### DOCUMENTO
______

El descanso de Pushkin en el Cáucaso
Por Antonio Costa
Fotos: Consuelo de Arco
En Dilijan, Armenia, se paró a descansar Pushkin en julio de 1829 . Iba desde Persia hasta Rusia con el cadáver de su amigo Griboiedov. Un monumento lo recuerda en forma de arco con un asiento para pensar en Tatiana y Ludmila.
Estábamos con Ghazar en su despacho de dirección del Museo de Dilijan y había una rusa que hablaba inglés y yo les hablé de Kalatazov, de Parajanov, de Tarkovski, y también hablamos de cuadros, de países y de proyectos. El primer día nos había enseñado él mismo todo el museo, comentando las distintas épocas de pintura soviética que había allí, destacando a los pintores armenios, entre ellos sobresalía el más famoso de todos, Martiros Sarian con sus colores claros y expresionistas, sus fiestas de color, también había un cuadro de Aibazovski, un armenio con nombre rusificado, pintor romántico de tormentas y de barcos en alta mar en la noche. Pero lo más sorprendente del museo era el cuadro de Correggio “San Miguel”, ¿por qué caminos novelescos aquel cuadro habría llegado allí?, me quedé alucinado mirando lo etéreo, lo ligero, el aura, la evaporación misteriosa , sobre todo el San Juan Bautista que tenía esa ambigüedad de Leonardo da Vinci y que nos evaporaba en Dilijan.
Estábamos viviendo en casa de Gazhar, había un vestíbulo con un piano y un saxofón y muchos cuadros de Gazhar, una habitación romántica en el primer piso, una sala de estar con otro piano y muchos cuadros, un comedor muy grande con una mesa de madera y objetos de todo el mundo, y otras habitaciones arriba, algunas detrás de cortinas, y un balcón con un chinchorro que daba sobre los montes y las estrellas. Nune nos hizo sentar en la cocina y nos hizo café, y empezó a sacar fruta, mantequilla, queso, carne, todo tipo de cosas de un modo asombroso, hasta que ya nos sentimos llenos y nos dijo: los precios son bastante asequibles, y cogimos una habitación de arriba. Luego ella nos hacía unas comidas exquisitas con muchas cosas, y nos atendía a nosotros solos en el comedor, y nos ponía vino Areni que nos parecía delicioso, y una vez te puso un regalo porque dijo que tu le caías muy bien, porque desde el primer momento te pusiste expresiva con ella, la abrazabas, te alegrabas por cosas, le transmitías impresiones a traves de mi, la alucinabas con tu vitalidad del Caribe.

______

Entradas de texto y ubicación de elementos

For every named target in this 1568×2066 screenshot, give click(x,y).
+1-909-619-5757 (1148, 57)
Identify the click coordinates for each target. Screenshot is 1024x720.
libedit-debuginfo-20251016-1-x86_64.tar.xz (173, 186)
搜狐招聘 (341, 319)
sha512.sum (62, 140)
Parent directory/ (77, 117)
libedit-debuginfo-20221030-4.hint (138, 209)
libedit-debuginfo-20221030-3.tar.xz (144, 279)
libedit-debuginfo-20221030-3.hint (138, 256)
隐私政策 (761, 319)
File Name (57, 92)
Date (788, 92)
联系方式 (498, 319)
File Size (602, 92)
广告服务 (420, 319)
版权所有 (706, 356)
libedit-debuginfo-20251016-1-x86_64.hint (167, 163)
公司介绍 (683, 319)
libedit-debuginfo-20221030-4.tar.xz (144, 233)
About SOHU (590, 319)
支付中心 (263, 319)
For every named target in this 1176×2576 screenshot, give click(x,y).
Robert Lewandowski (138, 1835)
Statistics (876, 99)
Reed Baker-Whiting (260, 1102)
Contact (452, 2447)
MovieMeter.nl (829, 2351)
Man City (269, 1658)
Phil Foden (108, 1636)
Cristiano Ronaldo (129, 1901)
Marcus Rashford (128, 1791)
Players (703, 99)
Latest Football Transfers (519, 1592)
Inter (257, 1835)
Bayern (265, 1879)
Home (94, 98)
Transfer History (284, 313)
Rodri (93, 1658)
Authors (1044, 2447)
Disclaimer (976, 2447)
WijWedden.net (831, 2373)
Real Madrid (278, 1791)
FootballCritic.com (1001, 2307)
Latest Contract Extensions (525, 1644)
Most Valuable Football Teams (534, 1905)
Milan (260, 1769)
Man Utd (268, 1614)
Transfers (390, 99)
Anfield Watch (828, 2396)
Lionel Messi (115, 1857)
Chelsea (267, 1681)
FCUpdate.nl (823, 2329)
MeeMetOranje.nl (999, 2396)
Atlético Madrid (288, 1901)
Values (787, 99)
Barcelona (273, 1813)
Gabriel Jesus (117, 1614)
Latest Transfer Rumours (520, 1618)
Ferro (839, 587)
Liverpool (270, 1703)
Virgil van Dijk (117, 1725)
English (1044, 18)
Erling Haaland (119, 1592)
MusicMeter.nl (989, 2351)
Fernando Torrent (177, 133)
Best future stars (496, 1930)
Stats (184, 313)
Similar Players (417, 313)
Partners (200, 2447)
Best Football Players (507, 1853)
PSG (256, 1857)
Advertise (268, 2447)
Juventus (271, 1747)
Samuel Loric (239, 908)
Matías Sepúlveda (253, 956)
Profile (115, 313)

______

### CONSIGNA 1
Responde estas preguntas sobre el documento del descanso de Pushkin en el Cáucaso:
(a) ¿En qué mes y año se detuvo Pushkin a descansar en Dilijan?
(b) ¿Qué pintor es el autor del cuadro "San Miguel" que se conserva en el museo?
(c) ¿Qué vino les servía Nune en el comedor?
### CONSIGNA 2
Cambia "About SOHU" por "Acerca de SOHU" en los registros, empezando en la línea que contiene "File Size (602, 92)" y terminando tras la que contiene "支付中心 (263, 319)". Reproduce solo esas líneas, con todo lo demás igual.
El documento y los registros provienen de fuentes distintas.

### RESPUESTA 1
(a) En julio de 1829.
(b) Correggio.
(c) Vino Areni.

### RESPUESTA 2
File Size (602, 92)
广告服务 (420, 319)
版权所有 (706, 356)
libedit-debuginfo-20251016-1-x86_64.hint (167, 163)
公司介绍 (683, 319)
libedit-debuginfo-20221030-4.tar.xz (144, 233)
Acerca de SOHU (590, 319)
支付中心 (263, 319)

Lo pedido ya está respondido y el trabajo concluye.